Max and I visited her a few times each year, staying at the same hotel, eating dinner at the same restaurants — surprisingly good for a small town — and Max became acquainted with the rules of a state that is “dry” or “wet” by county: the voters in each county have the right to determine whether liquor can be sold and consumed there.
I, of course, knew all about the county decision issue, as Thayer was right across the Arkansas line, and Fulton County was dry. I remember the State Line Liquor Store, which was, as its name implied, right on the state line. It had a drive-through window on the back side of the building so that no one could see who was buying liquor. Liquor-buyers and consumers were pariahs in Thayer.

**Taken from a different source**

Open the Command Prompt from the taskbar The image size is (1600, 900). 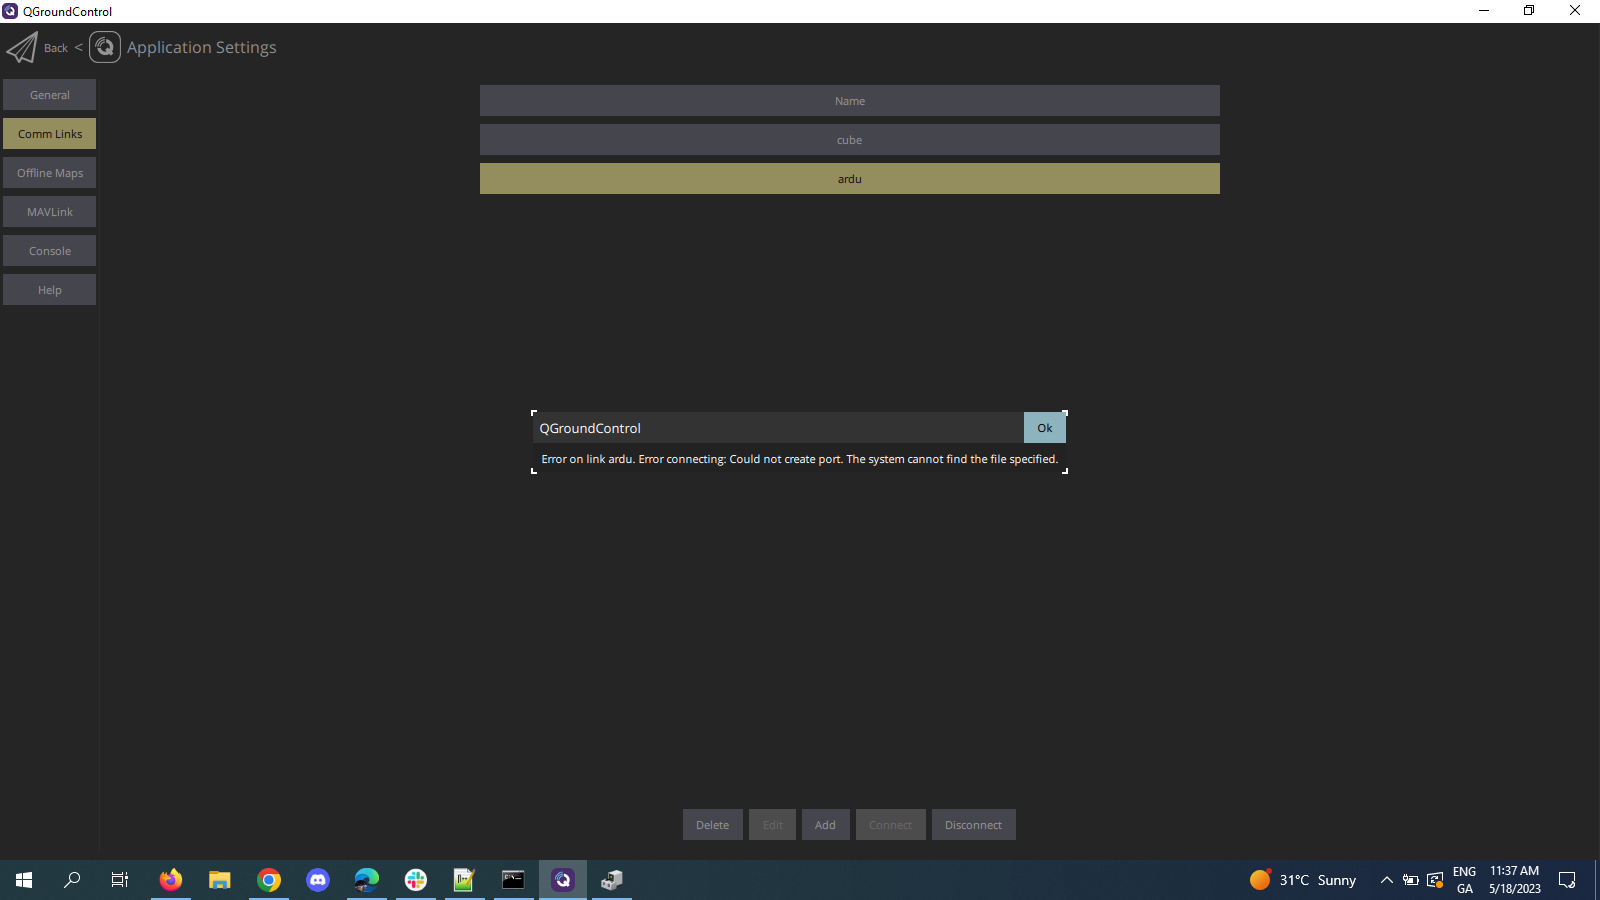click(513, 880)
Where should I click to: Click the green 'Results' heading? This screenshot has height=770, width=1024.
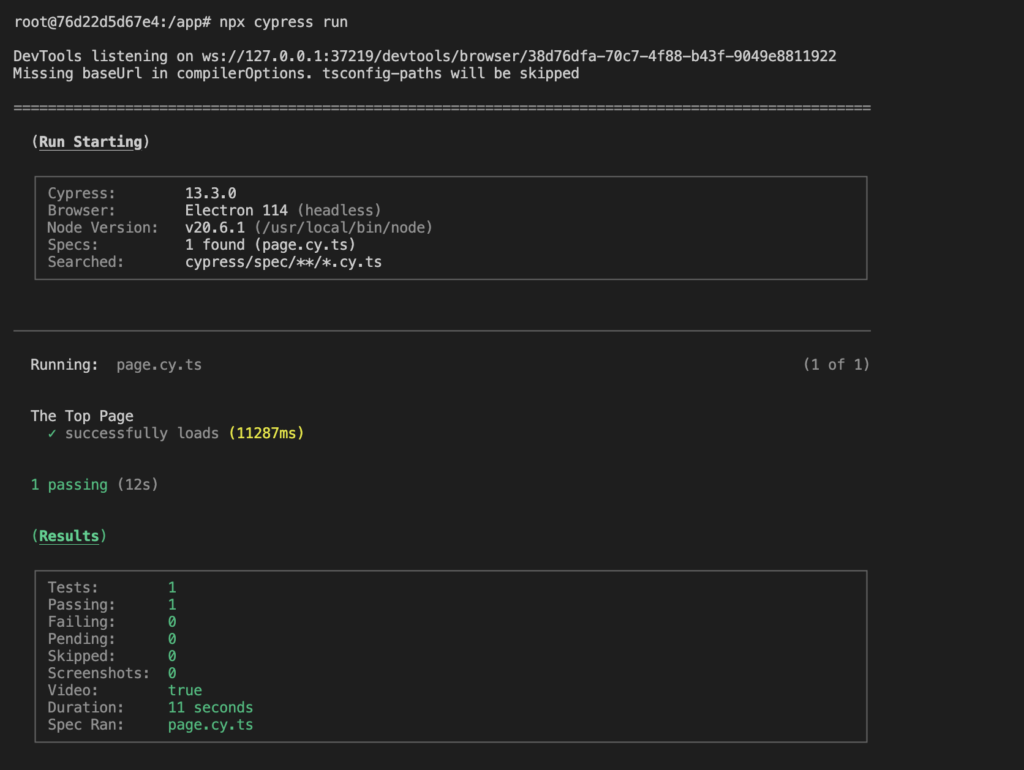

During her college years, Emily pulled me back into southern Missouri and northern Arkansas, telling me about floating Spring River, where I floated when I was in high school, about going to Fred’s Fish House, where the fried catfish is in the running for the best in the world, about going to “our little church” in Williford, Ark., where my forebears are buried, and about traveling to Jonesboro, where our high school band marched in the Christmas parade every year. I told her that she was reliving my youth.
Then she headed to Savannah, Ga., and I again assumed that my time in the Ozarks was finished. I would not travel there again, as all my family who had lived there were now gone from this earth and I had no reason to drive four hours to look around the teeny-tiny town where I had grown up.
But this past weekend, there I was again, heading south, feeling as if I were coming back home as I saw the red clay around Springfield, saw chickens in front yards and people sitting on front porches, looked at the little houses built of rock, saw blooming mimosa trees and crepe myrtles, and passed through towns with populations of fewer than 200 souls.
I felt the cool breeze emanating from tree-studded bluffs that butt up against and shade the curvy, hilly roads, saw cattle grazing placidly in pastures, and withstood the challenge of farmers on tractors and “Sunday drivers” trying to slow our pace.
We passed through the Buffalo River area, akin to the Spring River area in Mammoth Spring, where a little motel overlooks the rushing river, a canoe rental business takes adventurers to “put in” and “take out,” and views of the countryside are simply stunning.
I gazed over the gentle hills of the Ozark Mountains stretched out before us, seeing layers and layers of beautiful, green forests, and I realized that life had tricked me. I thought I was leaving those many years ago, but I now understand that place to have been, and probably to always be, my heart’s home.